Они вырезали группу странников. Засада была так ловко устроена, что Баратол даже не сразу понял, что происходит. Потом было уже поздно. Джелим и Филиад вдруг ворвались в кузницу, вопя об убийствах прямо у деревни. Он подхватил оружие и поспешил за ними на западную дорогу — лишь чтобы понять, что враги выполнили свой план и скрылись. Вдоль тракта валялись умирающие кони, неподвижные тела лежали, как будто упали с неба.
Послав Филиада за старухой Нуллис, кое-как умевшей исцелять, Баратол вернулся в кузню и надел кольчугу, шлем — что заняло немало времени. Т'лан Имассы, подозревал он, действуют тщательно. "У нас еще хватит времени, чтобы убедиться: все жертвы уничтожены". Увы, старая Нуллис не сможет помочь несчастным.
Однако вернувшись за дорогу, он обнаружил, что дряхлая семкийка выкрикивает приказы Филиаду. Она склонилась над телом мужчины. Ускорившему шаг Баратолу показалось, что старуха влезает руками прямо в его тело. Руки двигались, как будто целительница месила тесто. Но глаза ее не отрывались от лежавшей рядом женщины. Та стонала, дергая ногами, прочерчивая борозды в пыли. Вокруг ее тела растеклась лужа крови.
Нуллис заметила его, подозвала. Баратол увидел, что у мужчины выпущены кишки. Старуха запихивала их обратно. — Ради милостей Худа, женщина, — прорычал он, — оставь его. С ним покончено. Ты набиваешь грязь в полость живота…
— Кипяток на подходе, — отрезала она. — Я хочу промыть. — Потом она кивнула в сторону молодой женщины: — У этой рана на плече. И еще она рожает.
— Рожает! О боги. Слушай, Нуллис, кипяток не поможет — или ты решила сделать суп из его печени?

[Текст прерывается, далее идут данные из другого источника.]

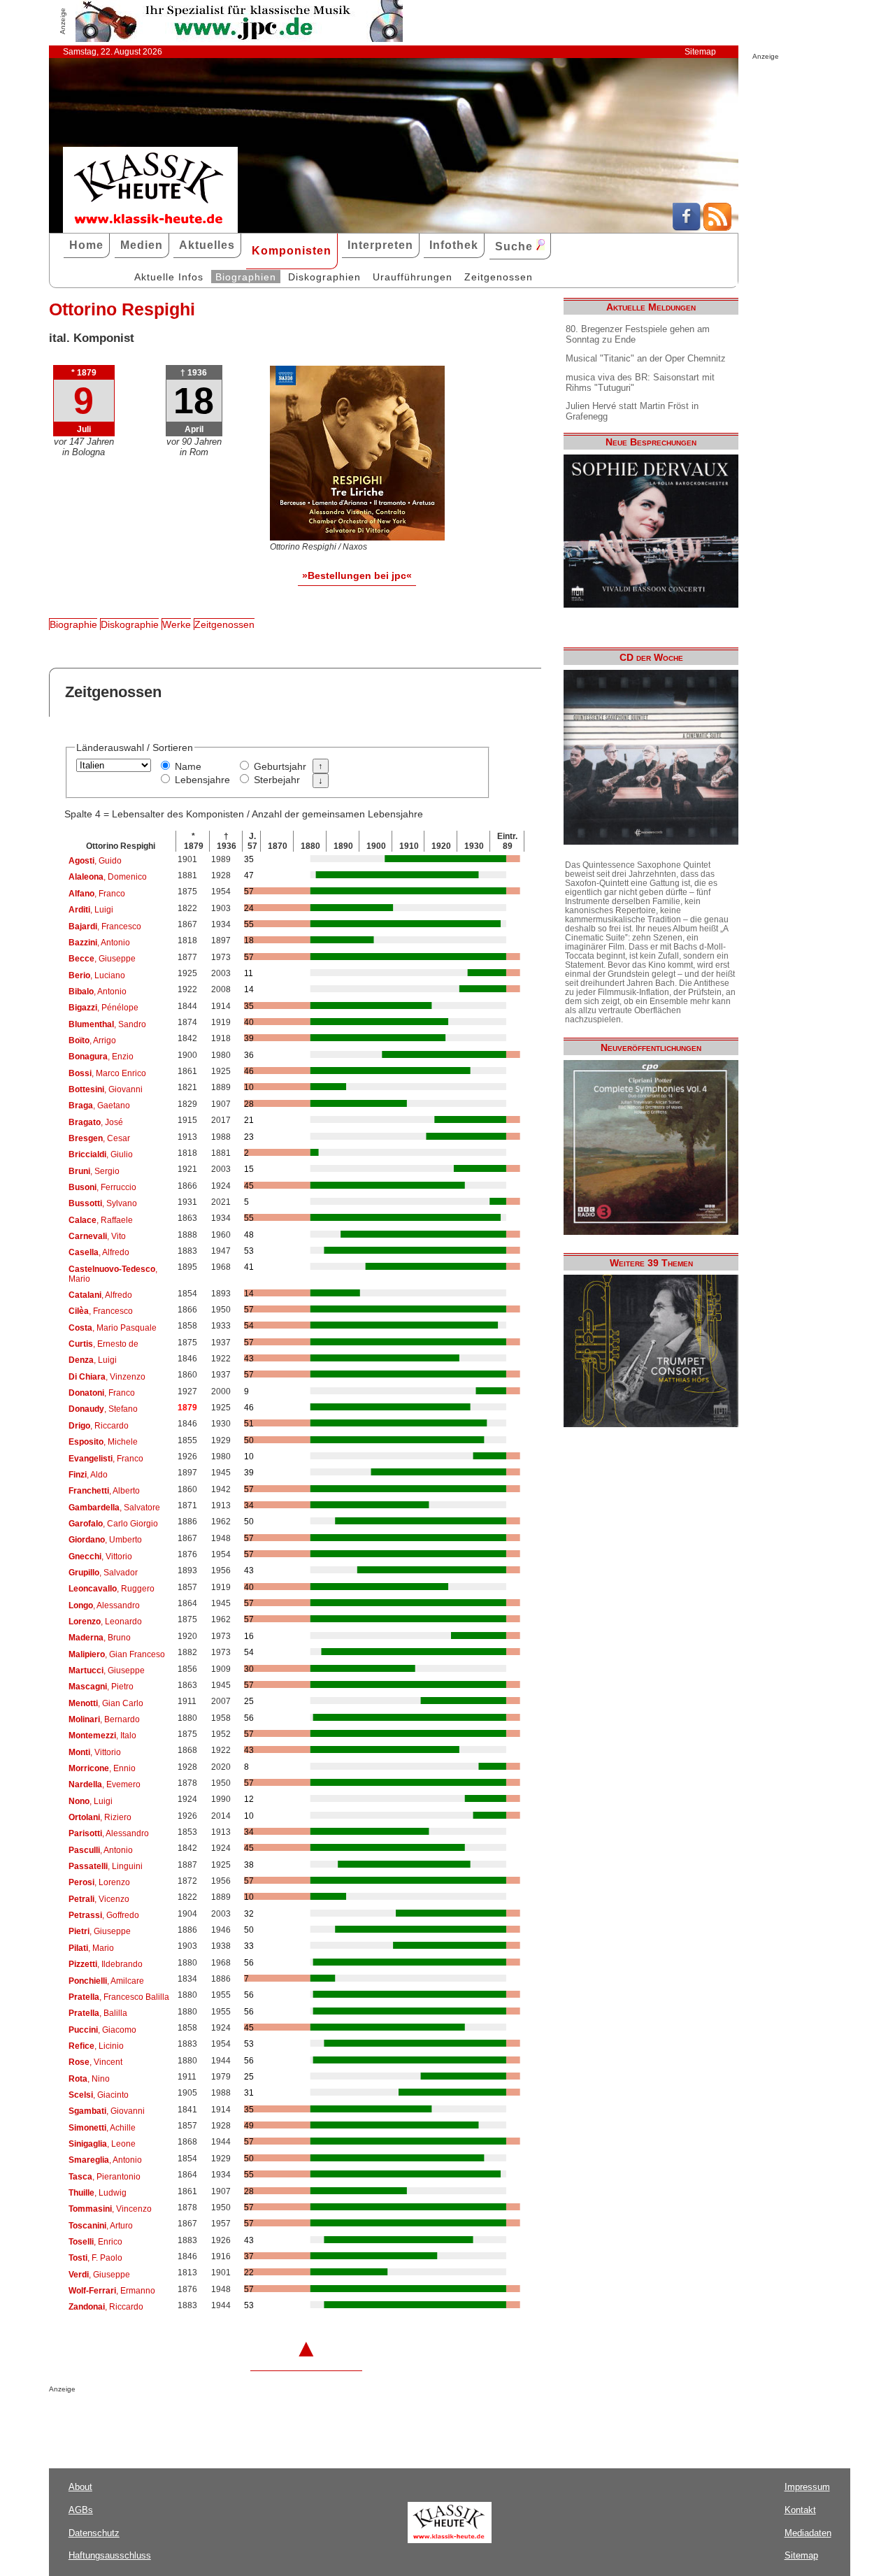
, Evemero (105, 1784)
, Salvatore (114, 1507)
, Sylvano (103, 1203)
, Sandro (107, 1024)
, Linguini (106, 1866)
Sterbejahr (277, 779)
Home (86, 245)
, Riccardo (99, 1426)
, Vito (97, 1236)
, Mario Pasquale (113, 1328)
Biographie (73, 624)
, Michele (103, 1442)
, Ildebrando (106, 1964)
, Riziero (100, 1817)
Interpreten (380, 245)
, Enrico (95, 2242)
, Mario (113, 1274)
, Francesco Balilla (119, 1997)
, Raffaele (101, 1220)
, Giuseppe (102, 959)
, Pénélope (103, 1007)
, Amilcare (106, 1981)
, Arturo (101, 2226)
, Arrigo (92, 1040)
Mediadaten (808, 2533)
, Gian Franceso (117, 1654)
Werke (176, 624)
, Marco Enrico (107, 1073)
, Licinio (96, 2046)
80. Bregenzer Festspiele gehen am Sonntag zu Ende (638, 334)
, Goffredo (104, 1915)
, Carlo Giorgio (113, 1524)
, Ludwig (98, 2193)
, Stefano (103, 1409)
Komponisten (291, 251)
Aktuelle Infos (168, 276)
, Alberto (104, 1491)
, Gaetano (99, 1105)
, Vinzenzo (107, 1377)
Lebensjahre (202, 779)
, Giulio (101, 1154)
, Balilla (98, 2013)
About (80, 2487)
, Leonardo (105, 1621)
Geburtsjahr (280, 766)
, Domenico (108, 877)
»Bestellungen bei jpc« (357, 575)
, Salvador (103, 1572)
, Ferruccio (102, 1187)
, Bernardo (104, 1719)
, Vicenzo (99, 1899)
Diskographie (130, 624)
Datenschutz (94, 2533)
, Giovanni (106, 1089)
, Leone (102, 2144)
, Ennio (102, 1768)
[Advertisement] (212, 2421)
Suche (515, 246)
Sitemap (700, 52)
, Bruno (100, 1638)
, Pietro (101, 1686)
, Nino (89, 2079)
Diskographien (324, 276)
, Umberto (105, 1540)
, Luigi (91, 910)
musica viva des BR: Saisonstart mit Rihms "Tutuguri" (640, 382)
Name (188, 766)
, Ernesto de (103, 1344)
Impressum (807, 2487)
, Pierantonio (105, 2177)
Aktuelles (207, 245)
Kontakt (800, 2510)
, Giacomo (102, 2030)
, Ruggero (112, 1589)
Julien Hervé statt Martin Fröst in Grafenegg (632, 411)
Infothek (453, 245)
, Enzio (101, 1056)
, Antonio (99, 942)
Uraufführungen (412, 276)
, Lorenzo (99, 1882)
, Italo (102, 1735)
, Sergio (94, 1171)
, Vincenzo (110, 2209)
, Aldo (88, 1475)
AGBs (81, 2510)
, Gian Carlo (106, 1703)
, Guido (95, 861)
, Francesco (105, 926)
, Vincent (95, 2062)
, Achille (102, 2128)
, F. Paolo (95, 2258)
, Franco (97, 894)
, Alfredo (99, 1252)
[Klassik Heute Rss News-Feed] (717, 227)
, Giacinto (99, 2095)
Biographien (245, 276)
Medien (141, 245)
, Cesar (99, 1138)
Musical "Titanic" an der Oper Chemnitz (646, 358)
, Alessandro (104, 1605)
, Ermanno (112, 2291)
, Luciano (97, 975)
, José (96, 1122)
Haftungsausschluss (110, 2555)
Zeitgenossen (498, 276)
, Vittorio (100, 1556)
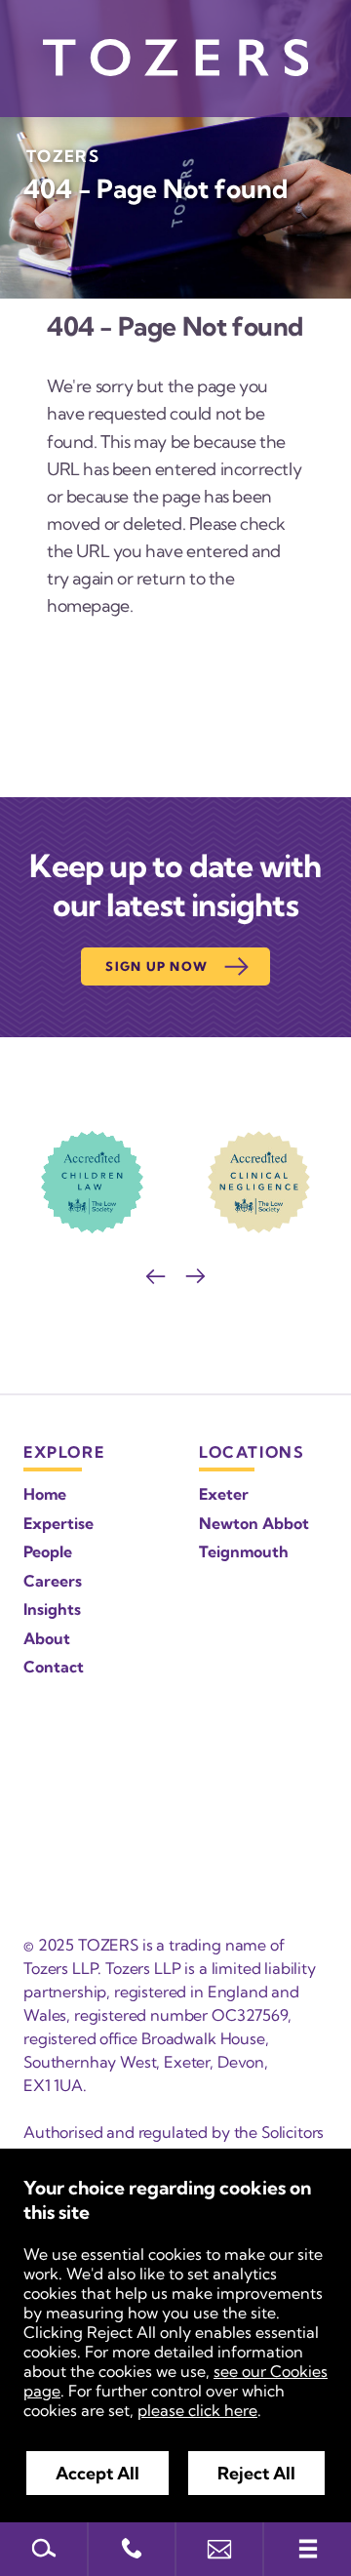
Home (44, 1494)
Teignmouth (244, 1551)
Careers (52, 1580)
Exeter (224, 1494)
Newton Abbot (254, 1523)
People (47, 1551)
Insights (52, 1609)
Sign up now (156, 966)
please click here (197, 2410)
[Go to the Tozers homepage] (175, 57)
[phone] (132, 2549)
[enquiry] (219, 2549)
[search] (44, 2549)
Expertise (58, 1523)
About (46, 1638)
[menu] (307, 2549)
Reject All (256, 2473)
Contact (53, 1666)
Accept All (97, 2473)
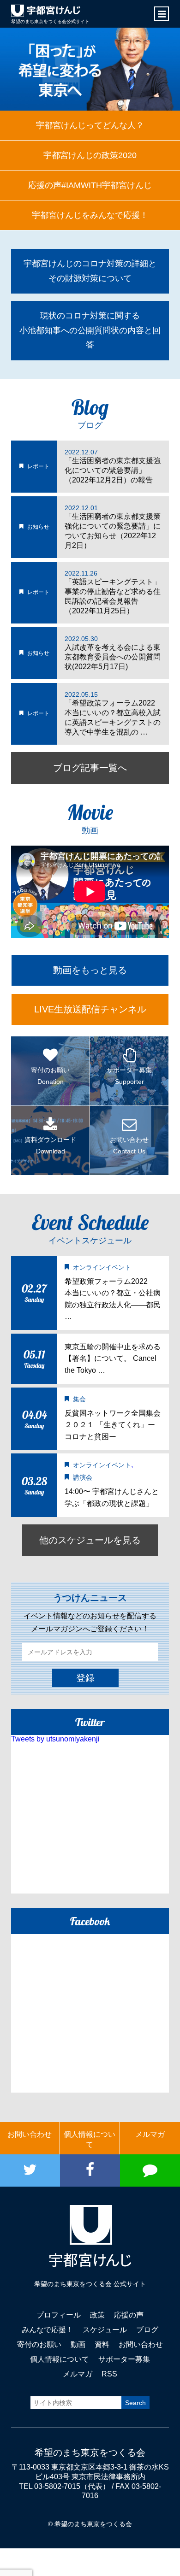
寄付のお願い (39, 2344)
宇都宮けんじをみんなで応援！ (90, 215)
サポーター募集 (124, 2359)
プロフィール (58, 2315)
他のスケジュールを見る (90, 1540)
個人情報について (89, 2139)
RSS (109, 2374)
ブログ (147, 2330)
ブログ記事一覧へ (90, 768)
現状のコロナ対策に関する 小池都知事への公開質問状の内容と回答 (90, 330)
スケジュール (105, 2330)
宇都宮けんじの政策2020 (90, 155)
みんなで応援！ (47, 2330)
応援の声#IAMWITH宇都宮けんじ (90, 185)
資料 (102, 2344)
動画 (78, 2344)
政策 (97, 2315)
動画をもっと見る (90, 970)
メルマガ (150, 2134)
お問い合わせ (29, 2134)
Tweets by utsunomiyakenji (55, 1739)
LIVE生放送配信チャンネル (90, 1009)
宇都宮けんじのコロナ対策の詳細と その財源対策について (90, 271)
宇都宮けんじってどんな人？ (90, 125)
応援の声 (129, 2315)
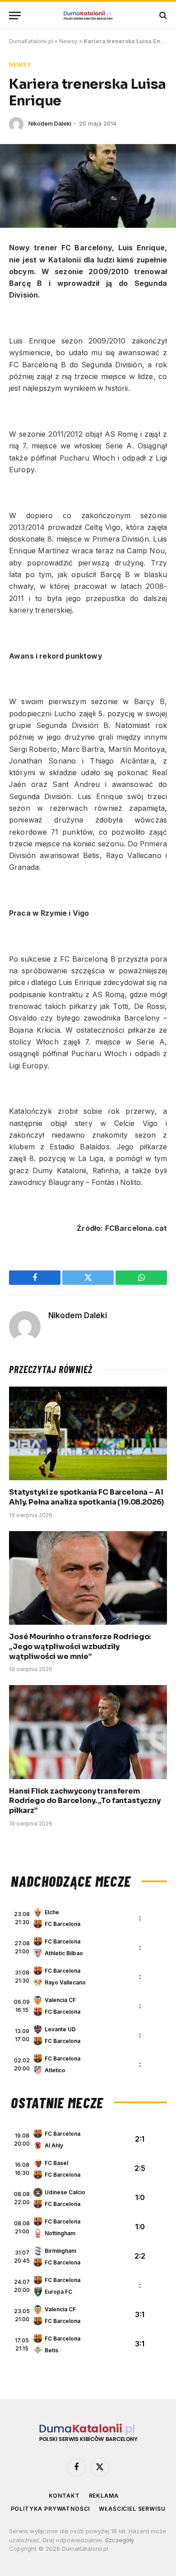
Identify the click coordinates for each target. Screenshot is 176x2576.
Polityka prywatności (50, 2508)
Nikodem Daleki (49, 123)
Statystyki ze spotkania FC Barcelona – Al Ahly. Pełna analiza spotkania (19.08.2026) (86, 1497)
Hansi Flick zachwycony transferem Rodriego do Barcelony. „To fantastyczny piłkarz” (85, 1801)
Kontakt (64, 2495)
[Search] (162, 15)
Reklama (104, 2495)
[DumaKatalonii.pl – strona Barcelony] (88, 15)
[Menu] (15, 15)
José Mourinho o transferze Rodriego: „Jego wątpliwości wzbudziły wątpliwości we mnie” (80, 1646)
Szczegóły (119, 2540)
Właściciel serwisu (132, 2508)
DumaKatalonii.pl (31, 41)
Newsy (68, 41)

— Иди к дурацкой наковальне, безголовая обезьяна! Это чистая рана — я видела, как кабаны рвут плоть клыками, там было гораздо хуже…
— Может, вначале она была чистая…
— Я сказала, что промою! Мы же не понесем его с кишками, волочащимися по земле?
Баратол смущенно озирался. Ему хотелось кого-нибудь убить. Весьма понятное желание… но он понимал — убивать некого, и это здорово портило настроение. Кузнец пошел к третьему телу. Старый мужчина, в татуировках, безрукий. Т'лан Имассы изрубили его почти что в куски. "Ясно. Он был целью. Прочие стояли на пути. Им было все равно, мертвы они или еще живы". А вот этот бедняга так мертв, как только возможно.